%%

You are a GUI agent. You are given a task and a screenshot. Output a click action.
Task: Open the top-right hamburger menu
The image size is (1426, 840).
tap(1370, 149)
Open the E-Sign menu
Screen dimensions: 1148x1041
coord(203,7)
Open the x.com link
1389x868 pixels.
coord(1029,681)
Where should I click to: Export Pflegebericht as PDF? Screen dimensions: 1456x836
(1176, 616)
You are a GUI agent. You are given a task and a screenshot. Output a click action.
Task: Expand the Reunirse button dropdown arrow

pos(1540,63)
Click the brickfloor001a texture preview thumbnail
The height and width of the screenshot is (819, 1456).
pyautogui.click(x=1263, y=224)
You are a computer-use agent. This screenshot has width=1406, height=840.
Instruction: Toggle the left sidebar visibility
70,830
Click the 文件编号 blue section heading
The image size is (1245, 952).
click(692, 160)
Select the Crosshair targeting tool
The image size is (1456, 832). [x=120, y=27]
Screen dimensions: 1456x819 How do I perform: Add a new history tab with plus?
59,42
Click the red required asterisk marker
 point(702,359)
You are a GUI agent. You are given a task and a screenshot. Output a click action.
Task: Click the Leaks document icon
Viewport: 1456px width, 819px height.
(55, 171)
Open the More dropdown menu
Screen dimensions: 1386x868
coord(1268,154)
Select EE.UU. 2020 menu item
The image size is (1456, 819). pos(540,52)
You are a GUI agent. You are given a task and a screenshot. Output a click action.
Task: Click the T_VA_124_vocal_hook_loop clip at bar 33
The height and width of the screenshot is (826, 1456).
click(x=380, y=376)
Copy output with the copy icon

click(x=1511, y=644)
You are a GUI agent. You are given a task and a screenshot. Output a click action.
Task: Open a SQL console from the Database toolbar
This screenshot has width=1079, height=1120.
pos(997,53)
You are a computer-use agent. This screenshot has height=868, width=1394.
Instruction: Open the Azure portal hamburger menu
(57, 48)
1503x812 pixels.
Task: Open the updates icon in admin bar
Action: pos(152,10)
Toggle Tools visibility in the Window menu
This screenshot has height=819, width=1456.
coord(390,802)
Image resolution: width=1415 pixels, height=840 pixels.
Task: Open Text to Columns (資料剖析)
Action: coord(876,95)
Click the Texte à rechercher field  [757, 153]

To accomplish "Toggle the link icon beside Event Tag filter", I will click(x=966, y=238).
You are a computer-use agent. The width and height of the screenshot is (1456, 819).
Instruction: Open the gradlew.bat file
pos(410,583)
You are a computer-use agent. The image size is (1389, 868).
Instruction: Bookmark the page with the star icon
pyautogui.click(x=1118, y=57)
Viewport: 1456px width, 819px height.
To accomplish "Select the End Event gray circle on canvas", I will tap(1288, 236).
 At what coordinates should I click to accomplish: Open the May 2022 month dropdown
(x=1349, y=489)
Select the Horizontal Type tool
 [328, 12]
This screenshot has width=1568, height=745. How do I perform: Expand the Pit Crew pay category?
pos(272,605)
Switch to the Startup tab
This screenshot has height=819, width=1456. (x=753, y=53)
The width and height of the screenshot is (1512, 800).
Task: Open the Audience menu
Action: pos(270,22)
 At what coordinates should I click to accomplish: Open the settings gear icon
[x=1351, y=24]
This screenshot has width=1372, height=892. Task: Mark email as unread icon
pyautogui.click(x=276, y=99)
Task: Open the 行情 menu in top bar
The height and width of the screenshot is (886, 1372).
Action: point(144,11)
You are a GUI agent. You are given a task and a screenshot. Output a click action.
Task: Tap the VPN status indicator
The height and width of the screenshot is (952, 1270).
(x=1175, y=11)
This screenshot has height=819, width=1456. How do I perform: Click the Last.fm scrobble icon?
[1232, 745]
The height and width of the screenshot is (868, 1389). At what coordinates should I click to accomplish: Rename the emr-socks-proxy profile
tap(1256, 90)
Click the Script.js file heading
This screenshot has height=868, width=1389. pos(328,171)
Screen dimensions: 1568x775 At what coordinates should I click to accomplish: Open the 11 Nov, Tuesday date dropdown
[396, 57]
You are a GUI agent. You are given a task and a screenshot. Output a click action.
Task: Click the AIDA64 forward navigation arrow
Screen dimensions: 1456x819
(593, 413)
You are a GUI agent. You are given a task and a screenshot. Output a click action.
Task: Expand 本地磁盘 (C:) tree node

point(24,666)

%%

Scanning the data above, copy out every line where "Event" is found.

TASK ANSWER =
To accomplish "Toggle the link icon beside Event Tag filter", I will click(x=966, y=238).
To accomplish "Select the End Event gray circle on canvas", I will tap(1288, 236).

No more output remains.